[HN Gopher] Build C++ Graph Analytics Without Worrying About Memory
___________________________________________________________________
Build C++ Graph Analytics Without Worrying About Memory
Author : taubek
Score : 54 points
Date : 2022-10-06 13:49 UTC (9 hours ago)
(HTM) web link (memgraph.com)
(TXT) w3m dump (memgraph.com)
| worthless443 wrote:
| Automatic memory management is indeed the first thing one needs
| to look for writing performance critical software, and that's a
| first in my check-list. But
|
| > in-memory storage of databases
|
| Doesn't that sound a bit expensive to have large capacity memory?
| Although the expense of R/W IO is far cheaper for in-memory
| analysis. Is such trade-off worth it?
| mbuda wrote:
| Excellent observation/question :D It depends; sometimes, it's
| worth it, and sometimes it is not (as always with tradeoffs).

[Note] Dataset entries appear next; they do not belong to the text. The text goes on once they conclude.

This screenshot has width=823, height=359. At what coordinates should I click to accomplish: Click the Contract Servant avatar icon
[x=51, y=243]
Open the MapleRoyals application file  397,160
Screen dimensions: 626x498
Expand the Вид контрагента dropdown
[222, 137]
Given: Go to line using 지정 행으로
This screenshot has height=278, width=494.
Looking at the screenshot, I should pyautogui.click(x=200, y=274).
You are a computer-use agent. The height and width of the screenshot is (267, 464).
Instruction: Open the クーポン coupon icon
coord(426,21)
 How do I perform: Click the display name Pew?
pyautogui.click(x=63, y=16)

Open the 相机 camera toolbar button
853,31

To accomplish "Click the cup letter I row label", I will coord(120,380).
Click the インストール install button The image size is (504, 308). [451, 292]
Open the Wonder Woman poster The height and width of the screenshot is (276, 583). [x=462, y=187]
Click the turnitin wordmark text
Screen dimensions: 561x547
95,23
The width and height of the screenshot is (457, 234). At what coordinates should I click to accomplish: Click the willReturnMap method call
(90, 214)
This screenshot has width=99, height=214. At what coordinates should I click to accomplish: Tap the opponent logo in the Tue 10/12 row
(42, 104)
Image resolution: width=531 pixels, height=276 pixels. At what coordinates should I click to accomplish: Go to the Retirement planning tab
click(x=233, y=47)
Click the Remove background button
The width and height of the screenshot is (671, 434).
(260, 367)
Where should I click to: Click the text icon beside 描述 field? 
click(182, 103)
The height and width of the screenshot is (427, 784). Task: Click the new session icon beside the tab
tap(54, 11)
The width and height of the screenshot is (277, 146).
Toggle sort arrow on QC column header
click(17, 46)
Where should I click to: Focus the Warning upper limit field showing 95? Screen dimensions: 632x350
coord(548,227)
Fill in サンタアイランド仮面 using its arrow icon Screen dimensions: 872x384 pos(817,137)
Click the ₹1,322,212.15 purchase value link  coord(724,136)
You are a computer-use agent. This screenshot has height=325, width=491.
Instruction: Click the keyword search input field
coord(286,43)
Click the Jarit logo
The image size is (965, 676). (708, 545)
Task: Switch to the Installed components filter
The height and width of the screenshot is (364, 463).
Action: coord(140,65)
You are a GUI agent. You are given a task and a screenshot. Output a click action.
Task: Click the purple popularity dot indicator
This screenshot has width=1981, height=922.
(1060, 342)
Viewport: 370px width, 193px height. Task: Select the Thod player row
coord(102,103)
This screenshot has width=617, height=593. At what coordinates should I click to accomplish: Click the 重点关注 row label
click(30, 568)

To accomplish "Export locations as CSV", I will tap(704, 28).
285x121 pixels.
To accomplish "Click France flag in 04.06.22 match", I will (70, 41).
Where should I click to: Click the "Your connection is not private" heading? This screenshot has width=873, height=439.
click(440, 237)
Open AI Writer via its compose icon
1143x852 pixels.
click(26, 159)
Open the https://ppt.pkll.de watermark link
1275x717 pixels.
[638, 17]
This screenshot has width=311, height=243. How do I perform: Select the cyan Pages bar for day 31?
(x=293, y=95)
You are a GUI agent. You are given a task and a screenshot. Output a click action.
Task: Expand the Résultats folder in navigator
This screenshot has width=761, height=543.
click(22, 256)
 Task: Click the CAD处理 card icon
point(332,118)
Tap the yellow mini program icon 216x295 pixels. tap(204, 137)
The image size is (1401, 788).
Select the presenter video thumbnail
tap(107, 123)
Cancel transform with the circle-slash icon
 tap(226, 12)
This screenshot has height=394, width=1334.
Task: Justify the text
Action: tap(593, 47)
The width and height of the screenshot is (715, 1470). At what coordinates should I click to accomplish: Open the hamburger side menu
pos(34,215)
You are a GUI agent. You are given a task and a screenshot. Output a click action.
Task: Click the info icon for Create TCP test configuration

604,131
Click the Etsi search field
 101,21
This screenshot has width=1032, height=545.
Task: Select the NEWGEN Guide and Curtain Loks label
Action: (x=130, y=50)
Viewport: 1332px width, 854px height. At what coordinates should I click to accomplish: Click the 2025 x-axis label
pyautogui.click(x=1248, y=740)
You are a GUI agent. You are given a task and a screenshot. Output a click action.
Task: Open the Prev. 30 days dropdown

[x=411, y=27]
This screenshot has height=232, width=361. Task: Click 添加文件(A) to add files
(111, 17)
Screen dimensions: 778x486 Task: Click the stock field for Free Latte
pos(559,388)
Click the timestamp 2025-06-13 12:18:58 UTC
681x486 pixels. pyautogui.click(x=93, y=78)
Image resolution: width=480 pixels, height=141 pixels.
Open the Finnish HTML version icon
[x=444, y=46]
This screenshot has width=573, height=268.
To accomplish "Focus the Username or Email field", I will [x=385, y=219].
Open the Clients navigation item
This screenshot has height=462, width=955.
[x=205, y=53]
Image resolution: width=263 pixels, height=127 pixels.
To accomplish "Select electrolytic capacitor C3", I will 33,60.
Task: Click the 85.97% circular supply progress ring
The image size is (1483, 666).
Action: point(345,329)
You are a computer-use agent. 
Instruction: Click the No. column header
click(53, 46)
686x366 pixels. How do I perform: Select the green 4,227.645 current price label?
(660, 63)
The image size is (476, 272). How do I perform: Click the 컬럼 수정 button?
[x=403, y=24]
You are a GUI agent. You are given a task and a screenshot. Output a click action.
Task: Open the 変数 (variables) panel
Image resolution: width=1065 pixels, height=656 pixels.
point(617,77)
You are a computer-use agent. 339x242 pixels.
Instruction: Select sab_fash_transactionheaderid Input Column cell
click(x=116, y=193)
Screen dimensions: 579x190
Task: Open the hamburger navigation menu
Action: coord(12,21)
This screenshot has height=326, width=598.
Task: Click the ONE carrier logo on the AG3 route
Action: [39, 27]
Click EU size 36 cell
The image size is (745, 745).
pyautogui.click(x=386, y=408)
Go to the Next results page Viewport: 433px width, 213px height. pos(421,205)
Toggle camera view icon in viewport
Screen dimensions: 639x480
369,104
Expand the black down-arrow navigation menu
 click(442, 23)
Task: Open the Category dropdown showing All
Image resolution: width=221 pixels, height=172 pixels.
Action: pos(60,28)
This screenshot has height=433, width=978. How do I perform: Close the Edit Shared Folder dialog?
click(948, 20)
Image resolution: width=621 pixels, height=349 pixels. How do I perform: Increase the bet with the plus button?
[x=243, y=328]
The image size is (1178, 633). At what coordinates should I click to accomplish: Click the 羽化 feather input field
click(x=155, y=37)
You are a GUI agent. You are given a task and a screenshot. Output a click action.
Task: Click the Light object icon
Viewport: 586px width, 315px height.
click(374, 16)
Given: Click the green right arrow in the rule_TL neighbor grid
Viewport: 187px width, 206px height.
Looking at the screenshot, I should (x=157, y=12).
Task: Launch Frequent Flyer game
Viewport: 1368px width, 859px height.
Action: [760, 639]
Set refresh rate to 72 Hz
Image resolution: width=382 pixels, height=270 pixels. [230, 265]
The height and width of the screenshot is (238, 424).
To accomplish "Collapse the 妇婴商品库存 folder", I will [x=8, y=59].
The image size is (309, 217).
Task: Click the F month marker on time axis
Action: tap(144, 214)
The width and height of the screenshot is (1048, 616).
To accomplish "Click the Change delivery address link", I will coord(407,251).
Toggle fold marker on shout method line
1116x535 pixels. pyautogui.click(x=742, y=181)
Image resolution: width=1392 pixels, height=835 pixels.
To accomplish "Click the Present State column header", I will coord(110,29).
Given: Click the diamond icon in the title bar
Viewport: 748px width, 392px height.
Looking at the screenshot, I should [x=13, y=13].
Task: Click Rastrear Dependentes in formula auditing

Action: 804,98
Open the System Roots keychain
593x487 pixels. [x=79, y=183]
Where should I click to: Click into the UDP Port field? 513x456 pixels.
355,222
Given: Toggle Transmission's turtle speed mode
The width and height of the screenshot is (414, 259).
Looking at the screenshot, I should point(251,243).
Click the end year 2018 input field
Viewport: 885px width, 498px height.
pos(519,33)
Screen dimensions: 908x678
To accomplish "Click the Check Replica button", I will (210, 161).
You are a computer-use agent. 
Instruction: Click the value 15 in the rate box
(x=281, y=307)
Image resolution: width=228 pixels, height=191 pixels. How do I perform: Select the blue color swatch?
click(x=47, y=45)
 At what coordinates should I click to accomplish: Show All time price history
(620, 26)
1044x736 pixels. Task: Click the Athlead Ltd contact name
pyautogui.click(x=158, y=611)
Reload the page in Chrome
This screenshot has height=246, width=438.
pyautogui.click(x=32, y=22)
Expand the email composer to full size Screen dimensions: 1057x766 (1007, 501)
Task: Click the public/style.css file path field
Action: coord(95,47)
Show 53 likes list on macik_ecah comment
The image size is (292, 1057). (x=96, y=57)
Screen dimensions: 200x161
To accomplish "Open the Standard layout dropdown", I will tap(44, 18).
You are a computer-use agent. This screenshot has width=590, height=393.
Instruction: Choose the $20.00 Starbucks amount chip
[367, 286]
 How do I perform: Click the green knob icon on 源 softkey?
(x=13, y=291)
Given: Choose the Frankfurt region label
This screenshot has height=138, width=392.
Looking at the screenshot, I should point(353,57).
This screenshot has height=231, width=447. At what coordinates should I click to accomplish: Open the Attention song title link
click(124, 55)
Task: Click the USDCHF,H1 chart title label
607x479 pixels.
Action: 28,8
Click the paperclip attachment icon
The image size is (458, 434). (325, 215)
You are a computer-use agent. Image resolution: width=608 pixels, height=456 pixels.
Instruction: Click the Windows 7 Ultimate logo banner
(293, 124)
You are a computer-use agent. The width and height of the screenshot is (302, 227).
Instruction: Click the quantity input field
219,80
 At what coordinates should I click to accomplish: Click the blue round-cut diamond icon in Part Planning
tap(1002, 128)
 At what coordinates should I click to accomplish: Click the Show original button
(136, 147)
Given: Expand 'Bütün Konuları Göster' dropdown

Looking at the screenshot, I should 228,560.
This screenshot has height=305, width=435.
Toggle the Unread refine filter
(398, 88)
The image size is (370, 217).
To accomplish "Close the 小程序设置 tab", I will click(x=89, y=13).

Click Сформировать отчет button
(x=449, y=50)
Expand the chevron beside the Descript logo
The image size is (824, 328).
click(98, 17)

| Graphs are a bit specific because most of the traversals or
| expensive graph analytics like PageRank touch the whole graph
| (even multiple times) -> the entire graph will end up in memory
| -> why not keep it in memory for faster performance?
|
| But for a vast dataset, the hardware cost might be too much. I
| think we are aware of the tradeoff. We'll probably provide disk
| first storage option at some point because that's definitely a
| valid setup (sometimes the only possible setup). Ofc, we'll
| invest time in making it as performant as possible.
|
| Do you have some specific workload in mind? :D
| worthless443 wrote:
| If a large graph is needed to be read multiple times, sure
| memory bandwidth will result in the most performance possible
| under the context of this workload like interacting with
| PageRank (and going further with optimization techniques on
| memory allocation and management, will boost the performance
| even further).
|
| So to my understanding (and a novice one at that), the graph
| should be stored on disk first, upon initializing the objects
| will have to be an one-time copy to volatile memory but I
| question, memory regions are more likely to yield faults and
| get corrupt and thus graph stored in-memory is also
| completely flushed? (unless the results are being saved to
| disk in-between specific intervals of time?) Does that make
| any sense?
| mbuda wrote:
| I'm not sure I understand the part about corruption. How
| would data in memory become corrupted?
|
| How Memgraph currently works, it stores data in memory, and
| async starts writing data to disk in small data chunks
| called deltas, later these chunks are deleted and replaced
| with the whole graph snapshot (there is also a sync option,
| but that's slower in terms of committing a transaction,
| letting the user know data is written, e.g., RocksDB works
| similarly). All disk-related stuff is purely for durability
| (recovery after the Memgraph process restarts and all
| interactions with the disk are made automatically in the
| background during standard system runtime and startup
| time).
| worthless443 wrote:
| > it stores data in memory, and async starts writing data
| to disk in small data chunks called deltas, later these
| chunks are deleted and replaced with the whole graph
| snapshot
|
| Thanks, that fairly answers my question of recoverability
| of in-memory graphs.
| mbuda wrote:
| Perfect!
| timmy777 wrote:
| Awesome. But how is this different from dgraph?
| mbuda wrote:
| If you are asking about Memgraph in general, overall it's a
| graph storage + analytics system. DGraph is probably more on
| the pure storage side, while Memgraph is more about graph
| analytics (in-memory graph storage but it also stores data on
| disk). In terms of the API, DGraph exposes GraphQL, while
| Memgraph is Cypher + Bolt protocol. There is much more, which
| aspect are you most intrested in? :D
| mbuda wrote:
| Is there any interest in detailed comparison between C++ and Rust
| when it comes to different tradeoffs when implementing/using the
| query modules?
| ncmncm wrote:
| Differences would be about staffing. For any given specialty,
| having C++ skills too is common.
|
| Finding somebody with needed skills and also Rust experience
| will be impossible, so you would either need to plan on
| training up some Ruster on the specialty, or hire somebody
| already up on it with C++ skills and expect them to pick up
| enough Rust to get by.
| mbuda wrote:
| Yep, from the business perspective that's by far the biggest
| concern :D
___________________________________________________________________
(page generated 2022-10-06 23:01 UTC)